Realtor.com® has pinpointed the U.S.'s local housing markets that show growth promise in its 2024 Top Housing Markets forecast. These markets will likely experience a notable increase in home sales and listing prices in the following year.
The top 10 markets, listed in order, are Toledo, Ohio, Oxnard-Thousand Oaks-Ventura, Calif., Rochester, N.Y., San Diego-Chula Vista-Carlsbad, Calif., Riverside-San Bernardino-Ontario, Calif., Bakersfield, Calif., Springfield, Mass., Worcester, Mass.-Conn., Grand Rapids-Kentwood, Mich., and Los Angeles-Long Beach-Anaheim, Calif.
Realtor.com® 2024 Top Housing Markets
Most of this year's Top Markets offer relatively affordable housing compared to the national median home price, particularly in the Midwest and Northeast. In California, which features five of the top 10 metro areas, markets will bounce back from a challenging 2023 despite historically low sales levels.
New research from Realtor.com® indicates that nearly half of first-time home buyers (49%) view buying as a better option than renting in 2024, and three-quarters (76%) believe that achieving the dream of homeownership is still feasible. Moreover, first-time home buyers planning to purchase a home in the next 12 months have saved for an average of a little over two years.

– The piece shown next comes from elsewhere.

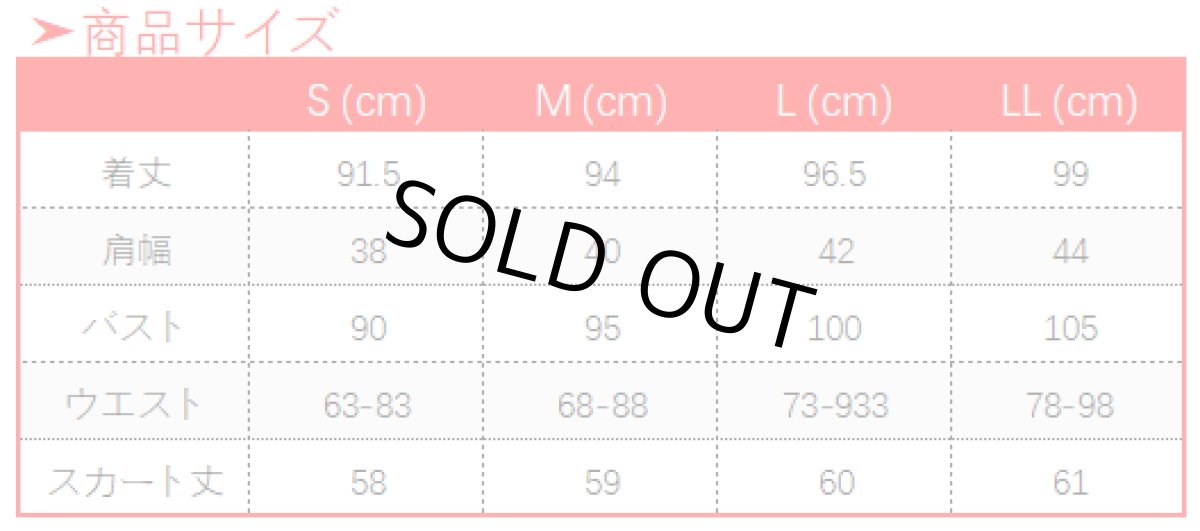Click the 63-83 waist value cell
1200x531 pixels.
tap(366, 405)
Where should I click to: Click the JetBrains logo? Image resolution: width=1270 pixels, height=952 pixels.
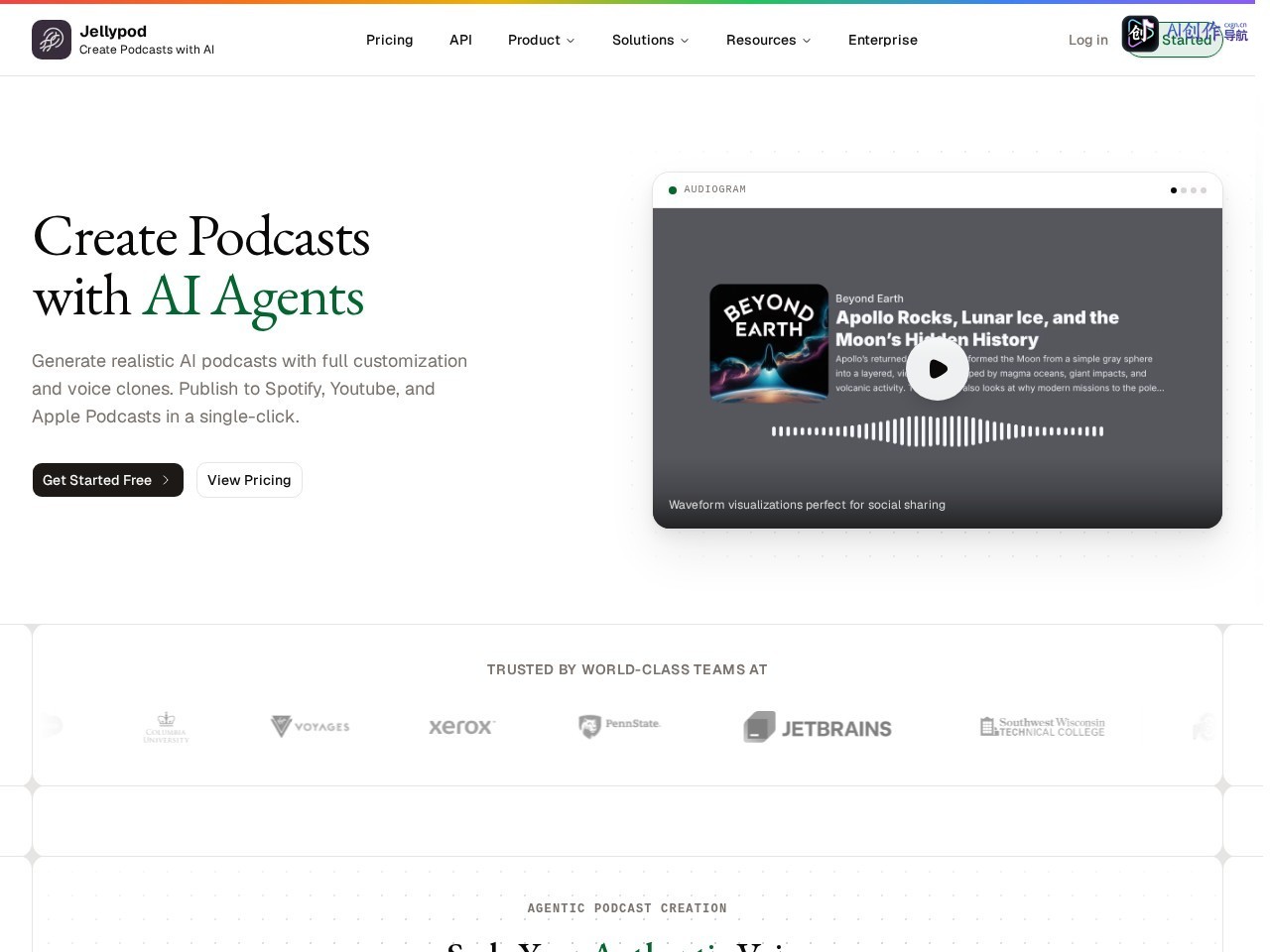(818, 728)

They have been setting aside around $800 per month, with almost all of them (95%) expressing confidence in their ability to afford a home within their lifetime and 40% anticipating affordability within the following year.
In 2024, sales price growth in the nation's 100 largest metropolitan areas will likely surpass the national average. Median sales prices in these areas are anticipated to increase by an average of 1.2%, while there is an expected 1.7% decline nationwide. Home sales in the 100 largest markets are predicted to decrease by 2.2%, in contrast to the relatively stable sales nationwide, which will see a minimal increase of 0.1%.
Now that we're seeing the beginning of an affordability turnaround, home buyers are still looking for markets where they can capitalize on lower prices. Even in some of the more expensive markets, we'll see double-digit sales growth as sales start to rebound from their historic lows, helped by mortgage rates which are expected to finally relent.Realtor.com® Chief Economist Danielle Hale
Northeastern and Midwestern top markets are driven by affordability, with most of the top five markets in those regions boasting median listing prices lower than the national average. In these areas, 37.9% of homeowners reside without a mortgage, providing insulation from the impact of higher interest rates. Their local economies thrive on education, healthcare, and manufacturing, except Toledo, which is expected to experience robust job growth, keeping unemployment below the estimated national average of 4.2% by the end of 2024. Additionally, these areas offer a high quality of life, with appealing recreational, cultural, and educational amenities for homeowners.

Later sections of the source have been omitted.